The problem —
Starting with the line that contains "The height and" and going on through the end of the records, write those lines out again, requests included, raising every coordinate in the answers by 30. Leave the pictures out of your answer.

Provided data —
————————

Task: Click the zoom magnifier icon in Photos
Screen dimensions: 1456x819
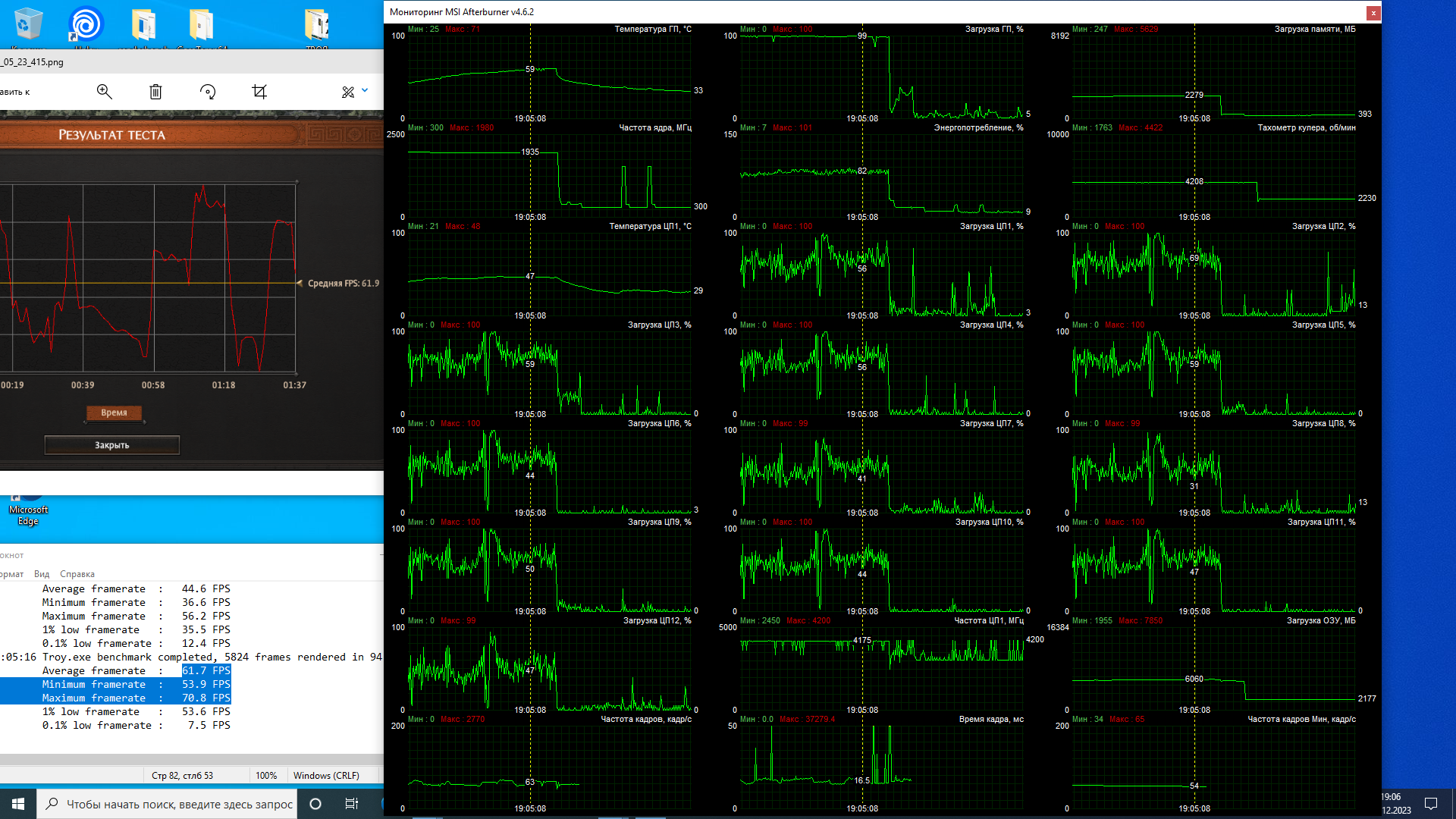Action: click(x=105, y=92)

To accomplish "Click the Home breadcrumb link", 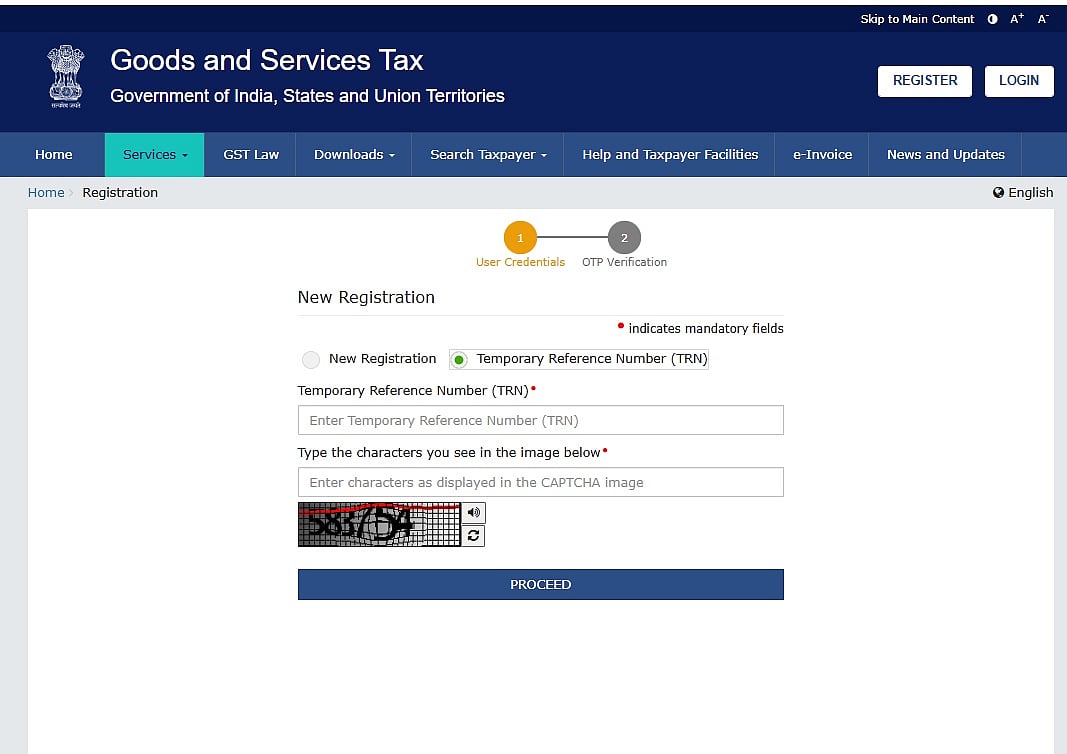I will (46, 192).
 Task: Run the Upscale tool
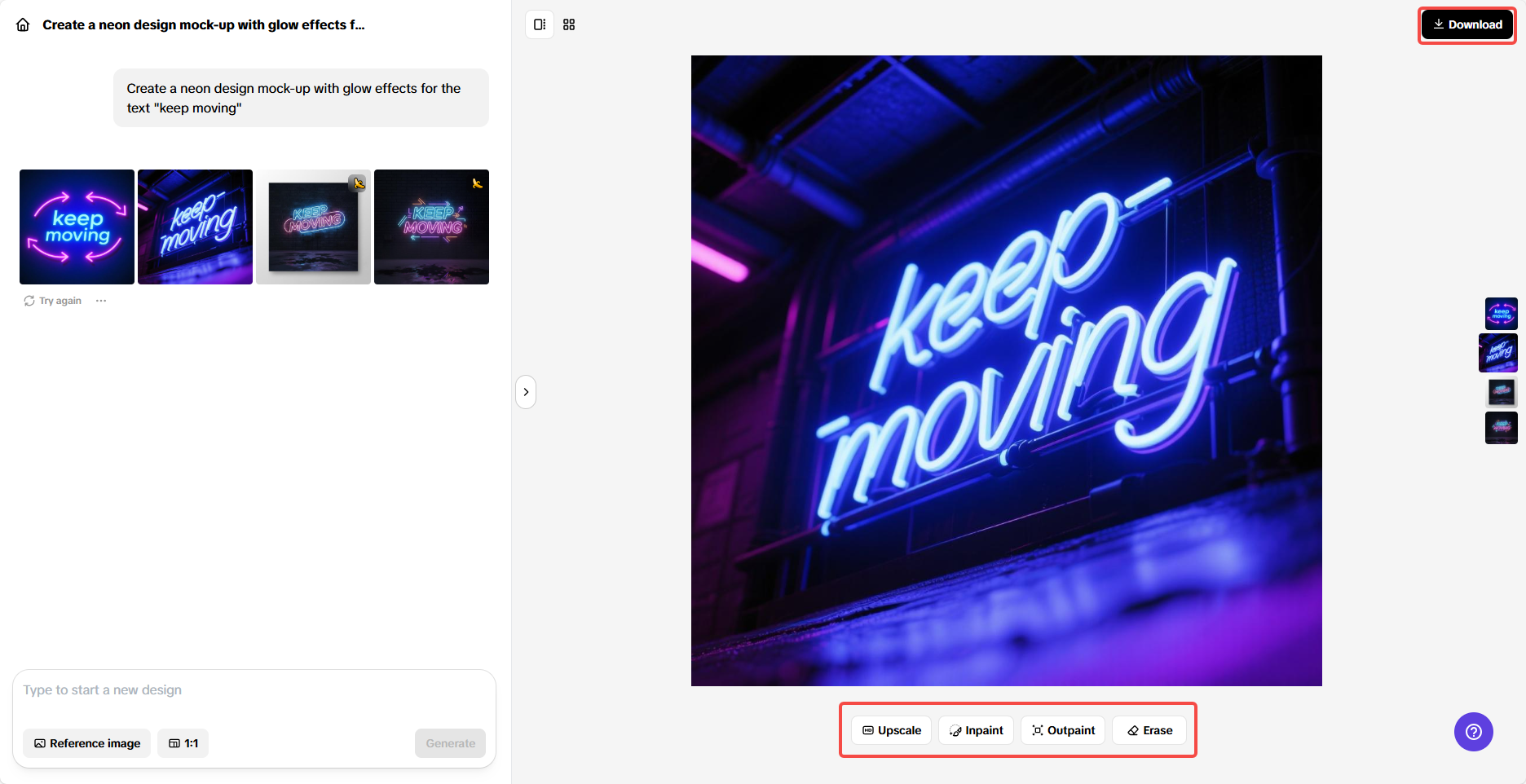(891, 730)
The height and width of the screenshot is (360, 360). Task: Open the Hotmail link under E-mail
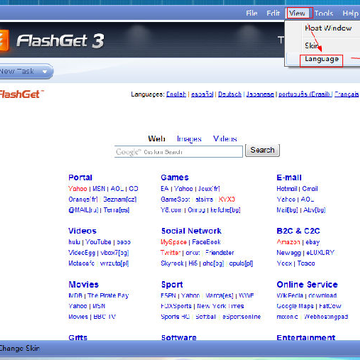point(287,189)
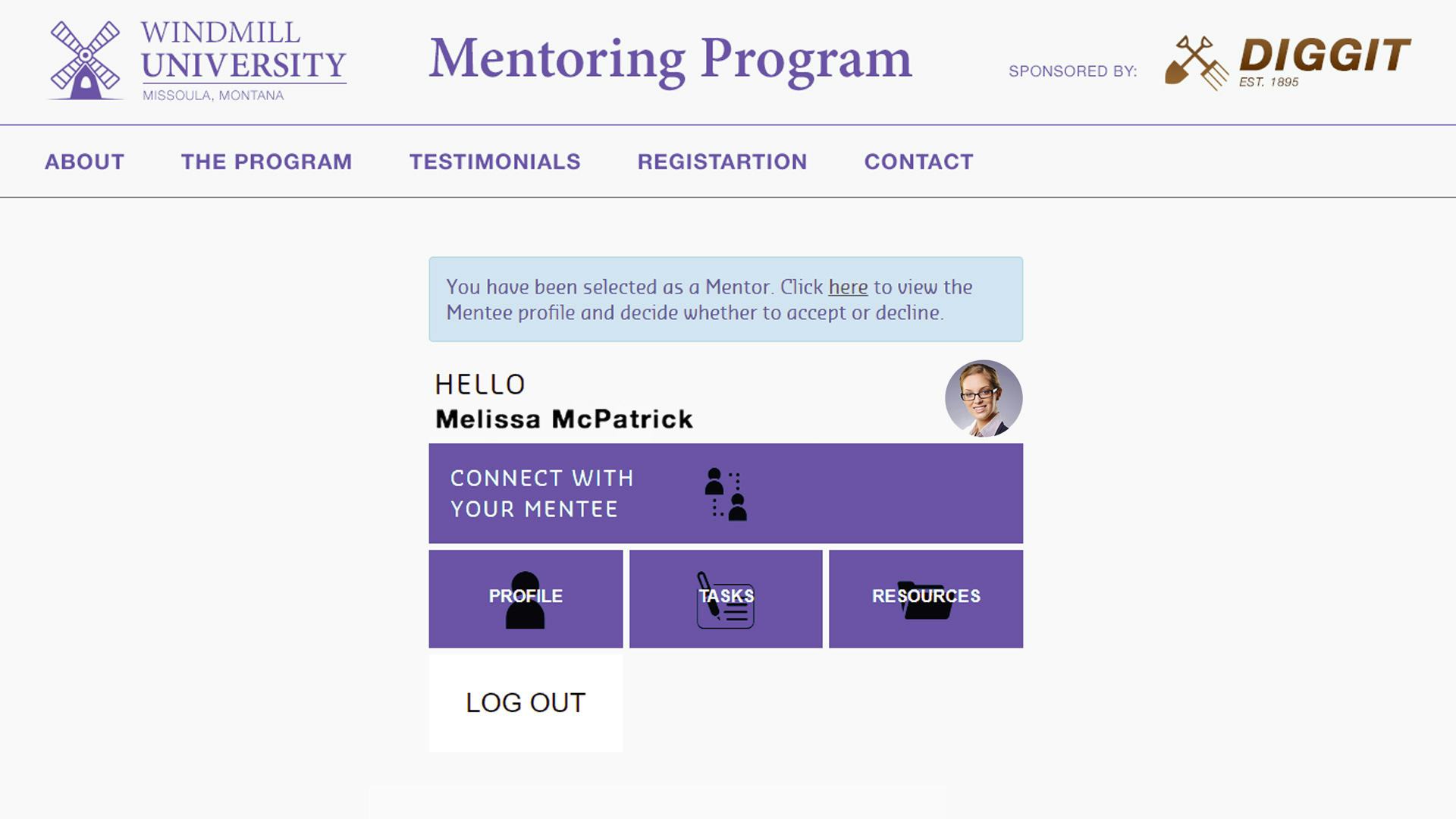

————————

Answer to the problem —
The height and width of the screenshot is (360, 360). Task: Open the Hotmail link under E-mail
point(317,219)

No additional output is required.